──────── Source extract ────────

"This is in keeping with the traditional solicitude for the 'poor, friendless and improvident' seaman," is how the U.S. District Court in Hawaii in Barnes v. Sea Hawaii Rafting, LLC, et al., Case no. 13-00002, explained the ruling on a motion seeking maintenance (room and board). The issue was not whether maintenance was owed (it almost always is even where the employer is not at fault), but in what amount.
The injured crewmember was demanding a certain amount of maintenance be paid. Among other things, the defendants pushed back arguing that the amount sought was too much because the crewmember was living with friends. An injured crewmember living with family, friends or on the charity of others does not typically extinguish his or her right to maintenance if there is an expressed intention to pay for the lodging and food.

──────── Listed entries ────────

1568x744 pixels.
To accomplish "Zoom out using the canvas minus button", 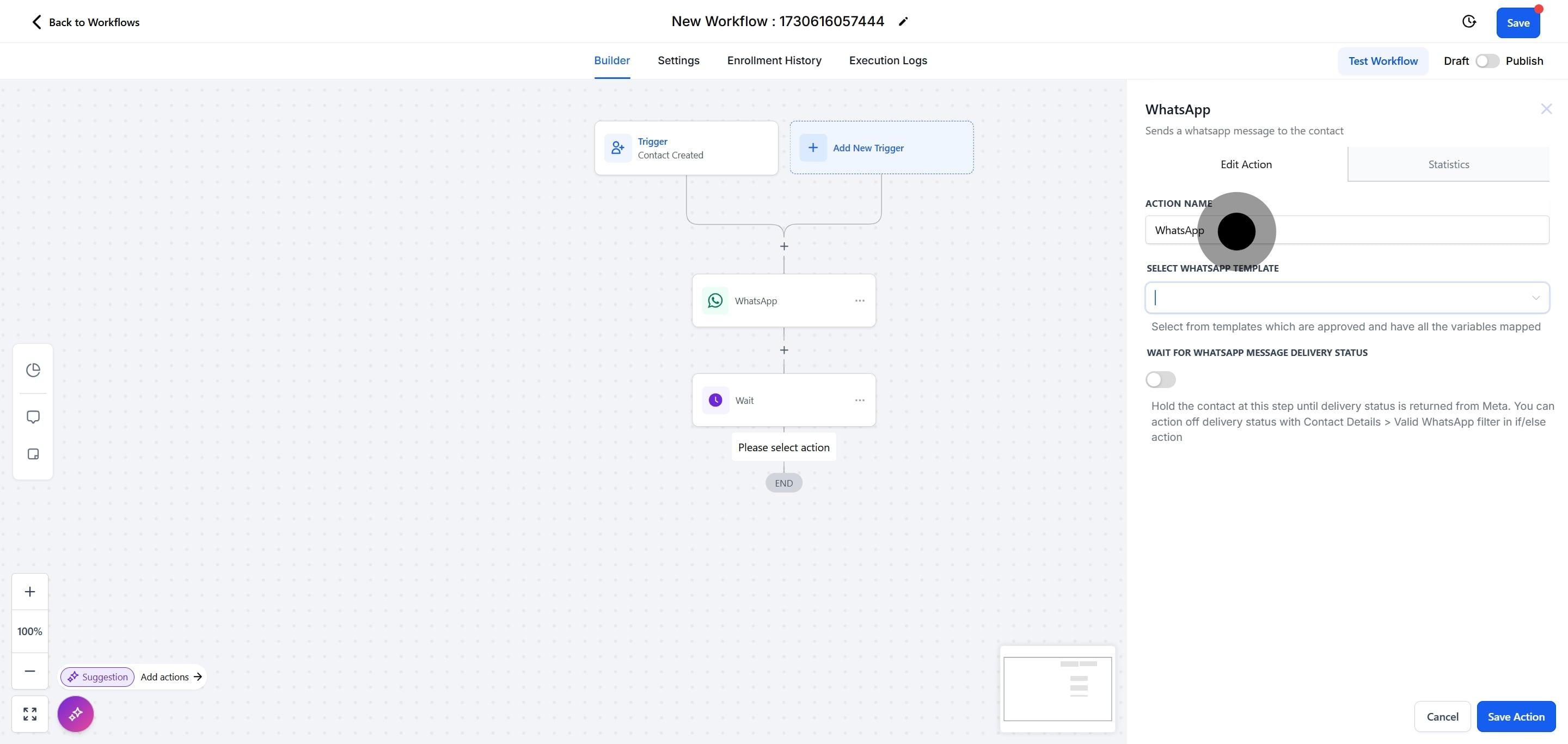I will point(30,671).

────────
──────── Listed entries ────────

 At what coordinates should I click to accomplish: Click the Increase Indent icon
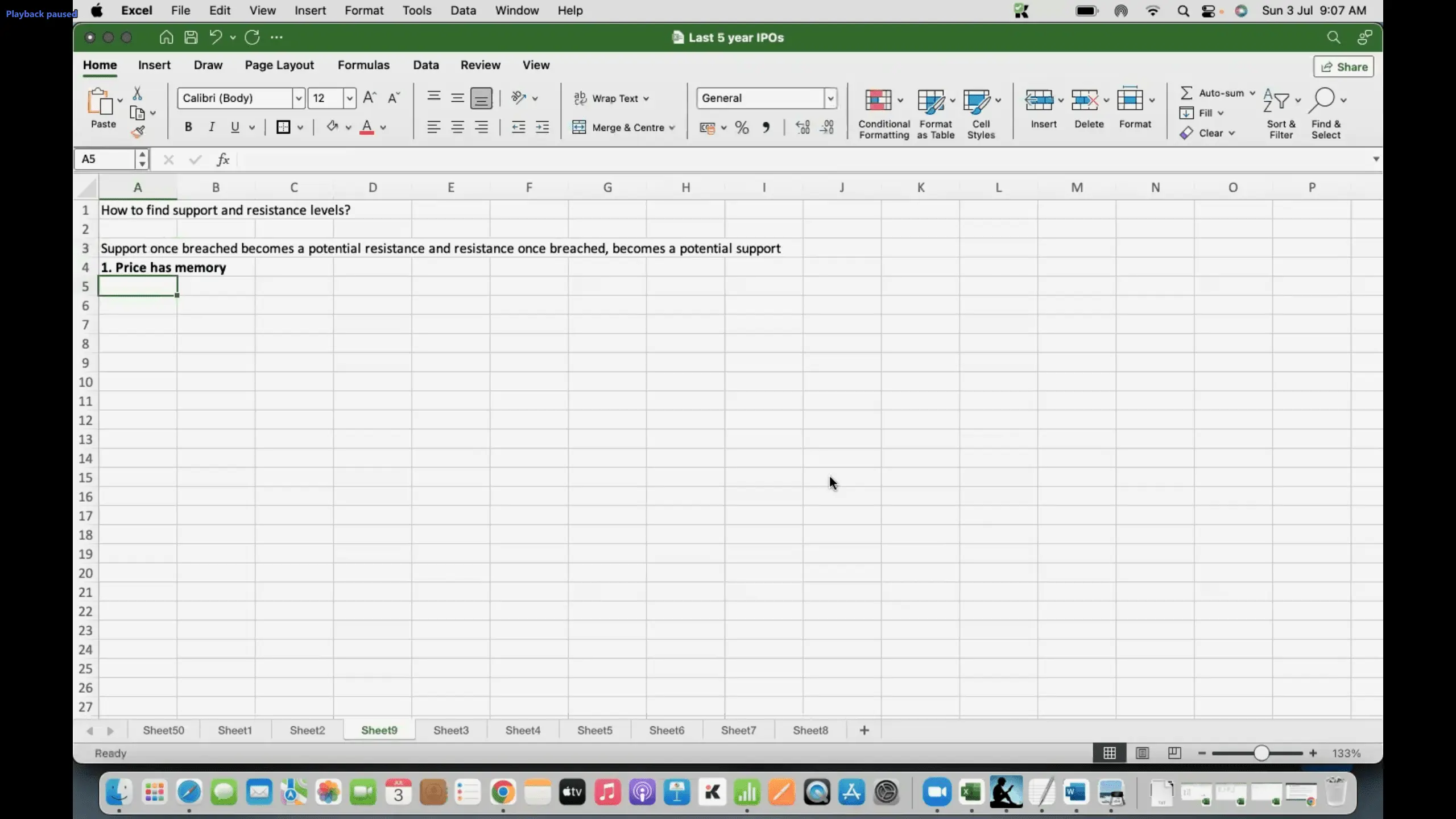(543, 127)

────────

* **What the task requires**
Carry on the text about the injured crewmember's maintenance claim, starting right after its last sentence. The entries have nothing to do with the text.

* **Exercise output**
In examining the amount of maintenance that should be paid, the Court considered the injured seaman's reasonable and actual expenses. The parties submitted numerous affidavits on the issues of the expenses incurred. The Court concluded that under the injured crewmember's analysis, reasonable maintenance was between $43 and $61 per day. The defendants asserted the rate should be between $30 and $33 per day. Ultimately, because the issue was raised on summary judgment the fact that there was a dispute as to the facts which supported these competing rates precluded the Court from making a determination leaving the matter for trial.
What's the takeaway? Not much except a decent primer on the maintenance analysis. What's my thought? This issue should have been resolved amicably between the parties. As it stands, the defendants burned through a bunch of coin opposing the motion and the injured sailor doesn't have maintenance payments.
Underway and making way.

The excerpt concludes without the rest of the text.